■ Task prompt: Keep images out and repeat all data exactly.

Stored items
==========
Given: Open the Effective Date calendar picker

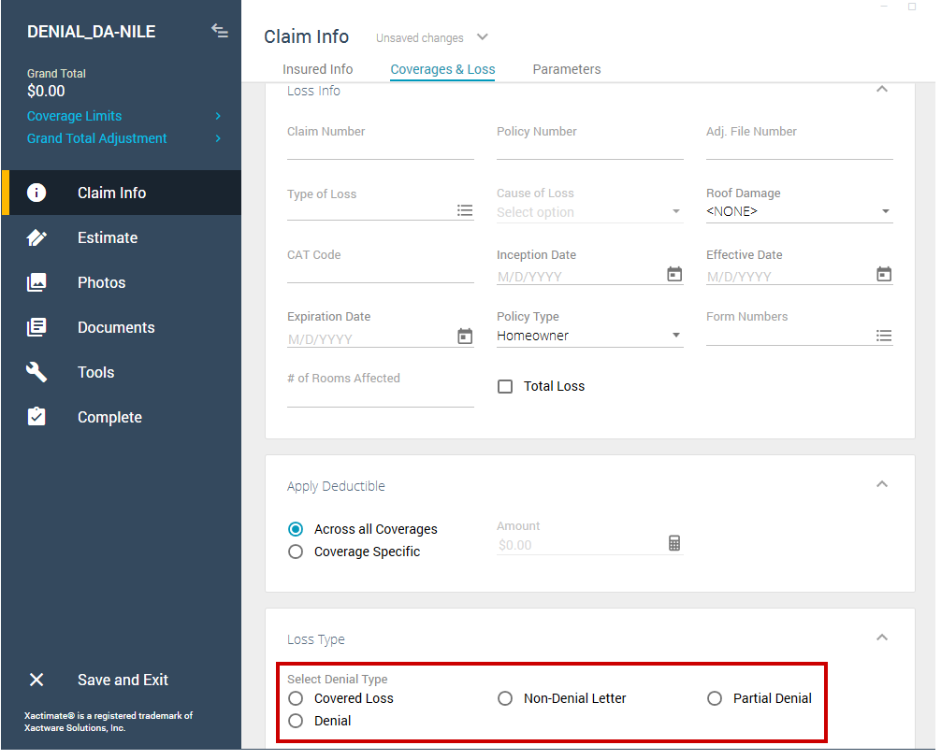Looking at the screenshot, I should coord(884,274).
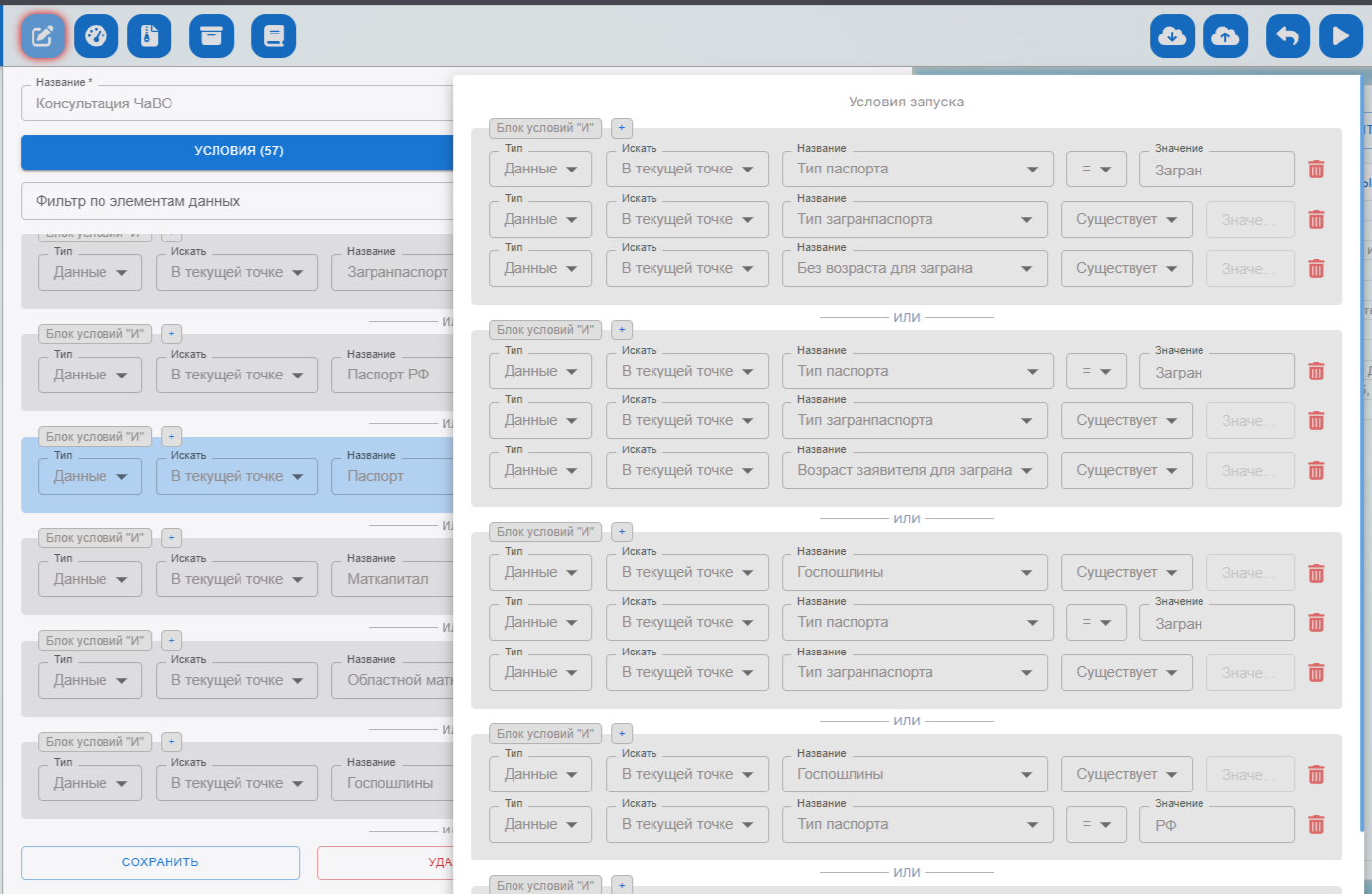Select the УСЛОВИЯ (57) tab

point(238,151)
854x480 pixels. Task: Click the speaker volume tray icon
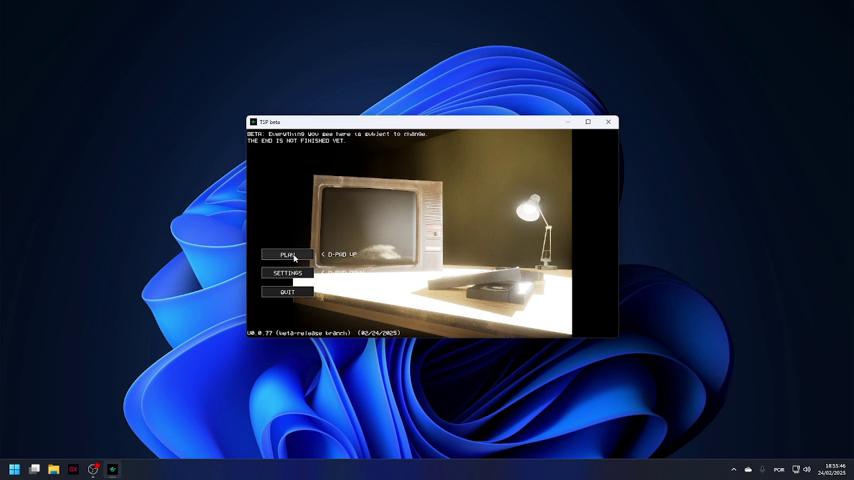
==========
■ Response:
Given: Open the Effective Date calendar picker

Looking at the screenshot, I should coord(884,274).
Select the УСЛОВИЯ (57) tab

point(238,151)
854x480 pixels. Task: Click the speaker volume tray icon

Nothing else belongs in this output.